HIV and ESRD. Data on prevalence of ESRD in HIV-infected patients are limited to ESRD caused by HIVAN. These data show an increasing prevalence of ESRD in the HIV-infected population, despite stabilization of the incidence of HIVAN-related ESRD that has occurred with wide use of antiretroviral therapy. It is likely that the prevalence of ESRD from any cause has also increased among HIV-infected patients. The prevalence of HIV infection in dialysis units is variable, with higher prevalence in urban centers such as New York City and Baltimore.

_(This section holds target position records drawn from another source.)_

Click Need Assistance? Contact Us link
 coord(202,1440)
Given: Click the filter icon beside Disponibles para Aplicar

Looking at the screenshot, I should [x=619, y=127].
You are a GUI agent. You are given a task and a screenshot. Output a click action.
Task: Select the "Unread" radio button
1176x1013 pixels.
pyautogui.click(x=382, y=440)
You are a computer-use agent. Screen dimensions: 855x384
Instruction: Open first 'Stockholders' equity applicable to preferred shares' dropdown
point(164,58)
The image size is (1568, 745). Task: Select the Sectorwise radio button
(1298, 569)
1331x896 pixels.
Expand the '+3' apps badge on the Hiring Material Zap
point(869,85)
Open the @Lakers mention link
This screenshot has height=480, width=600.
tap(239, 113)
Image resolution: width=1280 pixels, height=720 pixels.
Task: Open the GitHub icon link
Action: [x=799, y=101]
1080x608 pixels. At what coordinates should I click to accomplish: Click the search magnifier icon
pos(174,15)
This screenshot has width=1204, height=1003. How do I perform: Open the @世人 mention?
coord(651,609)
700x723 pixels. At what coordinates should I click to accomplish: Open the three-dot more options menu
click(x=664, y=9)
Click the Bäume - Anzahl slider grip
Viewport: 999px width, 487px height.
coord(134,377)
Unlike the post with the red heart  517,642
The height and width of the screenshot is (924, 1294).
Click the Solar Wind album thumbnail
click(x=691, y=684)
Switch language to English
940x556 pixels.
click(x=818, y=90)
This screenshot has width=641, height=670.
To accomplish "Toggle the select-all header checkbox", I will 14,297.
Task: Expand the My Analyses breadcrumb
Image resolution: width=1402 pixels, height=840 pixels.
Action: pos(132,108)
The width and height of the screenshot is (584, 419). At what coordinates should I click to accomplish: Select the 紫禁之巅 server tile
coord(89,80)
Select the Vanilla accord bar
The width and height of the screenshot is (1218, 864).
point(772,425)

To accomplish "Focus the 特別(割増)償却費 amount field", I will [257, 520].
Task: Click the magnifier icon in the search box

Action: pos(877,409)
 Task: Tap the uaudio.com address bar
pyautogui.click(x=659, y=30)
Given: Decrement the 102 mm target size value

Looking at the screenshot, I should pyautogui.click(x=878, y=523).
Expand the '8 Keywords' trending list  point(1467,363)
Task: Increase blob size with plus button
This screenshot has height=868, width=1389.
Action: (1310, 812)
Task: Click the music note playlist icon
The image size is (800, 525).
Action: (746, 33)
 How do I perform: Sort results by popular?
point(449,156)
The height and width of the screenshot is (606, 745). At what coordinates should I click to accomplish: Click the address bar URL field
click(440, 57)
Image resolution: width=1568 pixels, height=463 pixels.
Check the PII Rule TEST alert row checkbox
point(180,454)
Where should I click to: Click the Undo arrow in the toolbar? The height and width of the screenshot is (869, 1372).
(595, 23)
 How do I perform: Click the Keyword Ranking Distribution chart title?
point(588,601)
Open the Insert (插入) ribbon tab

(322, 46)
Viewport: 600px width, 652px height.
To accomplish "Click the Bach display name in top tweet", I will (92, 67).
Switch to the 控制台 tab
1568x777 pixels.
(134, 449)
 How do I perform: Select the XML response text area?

Hemodialysis, peritoneal dialysis, and kidney transplantation are all options for managing ESRD in HIV-infected patients. Survival rates are very similar with hemodialysis and peritoneal dialysis in HIV-infected patients with ESRD. Thus, it is reasonable to offer both options to patients and let them decide based on quality-of-life issues. Many patients have a strong preference for one modality or the other. For patients in whom hemodialysis is planned, early referral for fistula creation is essential to avoid use of a tunneled catheter. Development of a functioning fistula requires at least 8 weeks and may take up to 6 months in some patients. For patients on dialysis, antiretroviral drug regimens and doses should be carefully reviewed and adjusted if necessary.

A National Institutes of Health–sponsored study assessed outcomes of kidney transplantation in 150 HIV-infected patients with undetectable viral load, CD4+ cell count greater than 200/μL, and stable antiretroviral therapy.11 Patient and graft survival rates were acceptable, being somewhat poorer than rates in the overall transplant population and somewhat better than those among HIV-uninfected transplant recipients older than 65 years. No increase in frequency of opportunistic infections was observed, and the 5 AIDS-defining illnesses that occurred can also be observed in HIV-uninfected kidney transplant recipients. However, substantial drug interactions occurred, particularly with PIs and nonnucleoside analogue reverse transcriptase inhibitors. It is crucial that any potential changes in antiretroviral regimens in the posttransplantation period be discussed with patients’ transplant team. There can be large swings in trough levels of tacrolimus or cyclosporine, the calcineurin inhibitors used for immunosuppression, with changes in antiretroviral regimen, and some patients have lost their grafts due to changes in antiretroviral regimens in the posttransplantation period.

It should be noted that the patient under discussion likely would not be considered a candidate for transplantation unless her antiretroviral regimen were optimized and it was found that she could tolerate a stable optimal regimen.

Summary

AKI is common in HIV-infected patients and is associated with poor outcomes. Antiretroviral nephrotoxicity may be difficult to distinguish from AKI or CKD from other causes. Comorbid CKD is increasingly prevalent in HIV-infected patients. HIV-infected patients are candidates for hemodialysis or peritoneal dialysis, and select patients may be candidates for kidney transplantation.